The Scoop on Plant-based Frozen Dessert Formulation

by Rachel Weber, Senior Applications Scientist, Dairy, North America

I scream, you scream, we all scream for…. plant-based frozen desserts? Well yes, the trend is heading that way. Consumers are increasingly drawn to products that are plant-based due to the perceived health and sustainability benefits.

As you’ve heard my colleague, Louisa White, mention in her article on plant-based eating behaviors, the biggest limitation for more adoption of plant-based consumption is taste and texture, and consumers, more than ever, want to have it all and feel good about their decisions.

Luckily, Tate & Lyle is well-versed in taking plant-based products from good to great, especially dairy alternatives, but I realize you may still have questions. What are some key factors to consider when formulating? How do you get a creamy, smooth product like ice cream without the traditional dairy components? What solutions can Tate & Lyle offer? Read below to find out more!

To begin, let’s review some key ingredients to consider:

Emulsifiers play a critical role in the appearance and texture of ice cream because they interact with the fat phase to help with whippability, increase overrun, create more uniform air incorporation, and deliver a drier, smoother extrusion. These attributes contribute to sensory descriptions like smoothness, creaminess, fluffiness, better melting rate and mouthcoating. Common emulsifiers include mono & di glycerides, sunflower lecithin, soy lecithin, egg yolks, and polysorbate 80. These emulsifiers have different levels of functionality with some having a better clean label perception than others. Outside of traditional emulsifiers, some ingredients like plant proteins have shown to have emulsifying properties that could aid in improved texture.

Stabilizers provide many functional attributes in a frozen dessert. They serve to reduce ice crystal growth, prevent serum separation, increase mix viscosity, and slow the melting rate. From a textural standpoint, they contribute to sensory characteristics like warmness, smoothness, creaminess, and mouthcoating. Some of the more commonly used stabilizers include locust bean gum, guar gum, tara gum, tamarind seed gum, cellulose gum, and microcrystalline cellulose. Stabilizers are often used in combination to leverage their many benefits. Another advantage of stabilizers is to provide protection when the product is exposed to temperature abuse. Temperature abuse is a series of temperature fluctuations that can occur as products are transported from the factory to the retailer to the consumer. Repeated fluctuations in temperature cause ice crystals to melt and refreeze as well as shrinkage to occur in the carton. Stabilizers help to prevent shrinkage by controlling water migration as well as keep a smooth mouthfeel during consumption by controlling ice crystal size.

Functional Bulking Agents are added to build solids and to enhance the eating experience. With plant-based frozen desserts lacking dairy proteins and often lower in fat, the result is a product that eats colder, is less creamy and lacks mouth coating. Some options to consider include potato starch, tapioca starch, glucose syrup solids, tapioca syrup solids, and soluble corn fiber.

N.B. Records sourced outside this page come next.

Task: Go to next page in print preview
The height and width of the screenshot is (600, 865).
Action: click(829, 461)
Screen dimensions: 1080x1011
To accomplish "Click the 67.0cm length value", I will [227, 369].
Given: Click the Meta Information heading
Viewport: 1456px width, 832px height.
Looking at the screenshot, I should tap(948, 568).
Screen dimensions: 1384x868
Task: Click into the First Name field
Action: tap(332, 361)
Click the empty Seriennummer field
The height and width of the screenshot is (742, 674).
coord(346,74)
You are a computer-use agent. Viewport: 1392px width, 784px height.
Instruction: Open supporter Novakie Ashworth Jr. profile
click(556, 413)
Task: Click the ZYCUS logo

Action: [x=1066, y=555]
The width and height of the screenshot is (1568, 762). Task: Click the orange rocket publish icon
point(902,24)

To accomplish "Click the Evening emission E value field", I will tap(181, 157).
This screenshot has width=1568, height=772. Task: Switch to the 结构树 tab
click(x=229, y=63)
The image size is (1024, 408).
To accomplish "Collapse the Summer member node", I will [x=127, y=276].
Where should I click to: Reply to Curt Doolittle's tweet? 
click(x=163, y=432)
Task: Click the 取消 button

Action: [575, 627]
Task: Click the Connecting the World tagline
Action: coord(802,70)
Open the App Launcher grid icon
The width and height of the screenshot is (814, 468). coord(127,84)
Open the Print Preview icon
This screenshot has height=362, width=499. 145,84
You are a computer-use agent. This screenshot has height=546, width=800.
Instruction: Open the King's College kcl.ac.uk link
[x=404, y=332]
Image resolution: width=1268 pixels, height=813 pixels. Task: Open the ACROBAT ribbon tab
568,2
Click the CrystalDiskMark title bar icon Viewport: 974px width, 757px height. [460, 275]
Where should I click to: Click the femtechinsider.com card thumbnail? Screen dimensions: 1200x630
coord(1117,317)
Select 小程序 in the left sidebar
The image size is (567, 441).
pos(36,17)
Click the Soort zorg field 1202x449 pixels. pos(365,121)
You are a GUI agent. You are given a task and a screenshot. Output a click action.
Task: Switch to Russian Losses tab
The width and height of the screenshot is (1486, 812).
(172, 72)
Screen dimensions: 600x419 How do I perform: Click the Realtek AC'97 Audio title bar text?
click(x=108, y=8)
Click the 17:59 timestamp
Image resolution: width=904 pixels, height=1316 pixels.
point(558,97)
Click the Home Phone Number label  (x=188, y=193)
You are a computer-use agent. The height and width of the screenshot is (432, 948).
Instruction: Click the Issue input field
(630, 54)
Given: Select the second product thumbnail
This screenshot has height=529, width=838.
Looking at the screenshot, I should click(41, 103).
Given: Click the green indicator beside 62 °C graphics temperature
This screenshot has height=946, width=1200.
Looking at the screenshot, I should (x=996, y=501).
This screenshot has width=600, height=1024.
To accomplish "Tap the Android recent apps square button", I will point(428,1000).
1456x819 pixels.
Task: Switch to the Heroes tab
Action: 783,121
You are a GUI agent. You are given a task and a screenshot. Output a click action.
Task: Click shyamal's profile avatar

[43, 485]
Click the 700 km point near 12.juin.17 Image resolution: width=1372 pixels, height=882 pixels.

These options range in functionality and are usually used in combination to create a soft, scoopable texture, enhance warmness and the overall improved eating experience.

How does it all work?

Below is an example of an oat based frozen dessert with an ice cream like texture developed to be comparable to a standard 10% fat ice cream:

In the sensory chart above, the oat based frozen dessert has a similar textural profile to the 10% reference ice cream. The formulation used the bulking agents to reduce coldness and enhance mouthfeel, the emulsifier mono & di glycerides to enhance creaminess, and stabilizers to help with smoothness, chewiness, and stability. All resulting in a product that is closely to a traditional, 10% fat ice cream product. Crazy, right?

It is possible to close the gap on plant-based taste and texture in frozen desserts. Creating the right matrix with emulsifiers, stabilizers and bulking agents takes experience, knowledge, and the right resources. Whether it’s oat, almond, sunflower, cashew, or coconut based, I’m confident that we can help you deliver a finished product that makes consumers say, “I can’t believe this is plant-based.”